# Panasonic bathroom fan light ballast troubles



## dale rex (Jun 10, 2012)

I have a 3 year old Panasonic bathroom fan, with light and night light in my bathroom. Installed it because of the Panasonic reputation and very low Sone rating. The fan is so quiet I have to look at the timer to see if the indicator light are on. Last month the flouresent light stopped working, so I picked up a new one. The new one didnt work, so i did some investigating and found out that these fans have their own ballast instead of the bulb having it built in like most CFL bulbs have. I tried locating a new ballast and cant find one anywhere but directly from Panasonic. $90 with shipping! Damn! Looked everywhere and cant find them. Are there any other options for possibly using a universal ballast? Or do I just have to bite the bullet and spend the 90 bucks?

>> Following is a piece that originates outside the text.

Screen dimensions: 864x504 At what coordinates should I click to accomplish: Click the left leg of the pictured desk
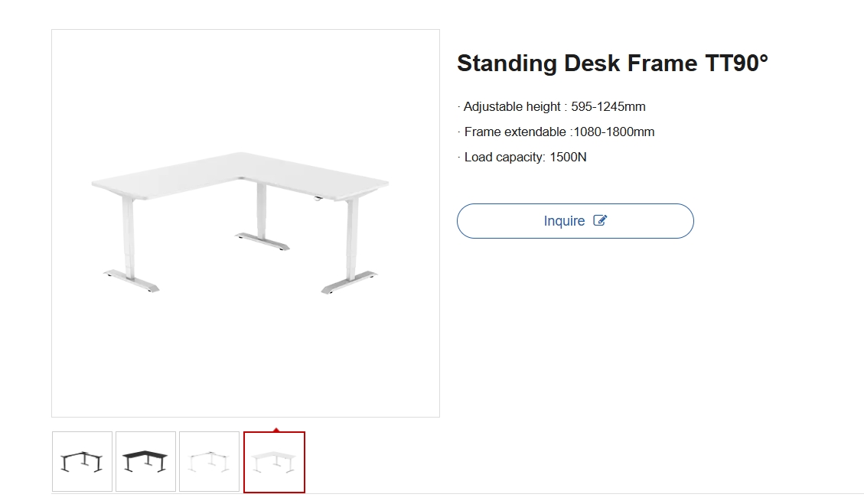point(129,237)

My worry is that if the original ballast only lasted 3 years is the new one gonna last only 3 years too? Maybe Im better off in the long run to just replace the whole unit....... Anyone have any experience with these fans can give me some advice?


----------



## goneelkn (Jan 9, 2010)

Why not just eliminate the ballast and use a regular cfl?


----------



## dale rex (Jun 10, 2012)

not sure if that could be done. The bulb is not standard, its a square base 4 pin bulb. I would have to somehow rewire and change to a standard socket to covert to a CFL w/its own ballast.


----------



## goneelkn (Jan 9, 2010)

If there is room for a standard socket, would be easier and cheaper in the long run.


----------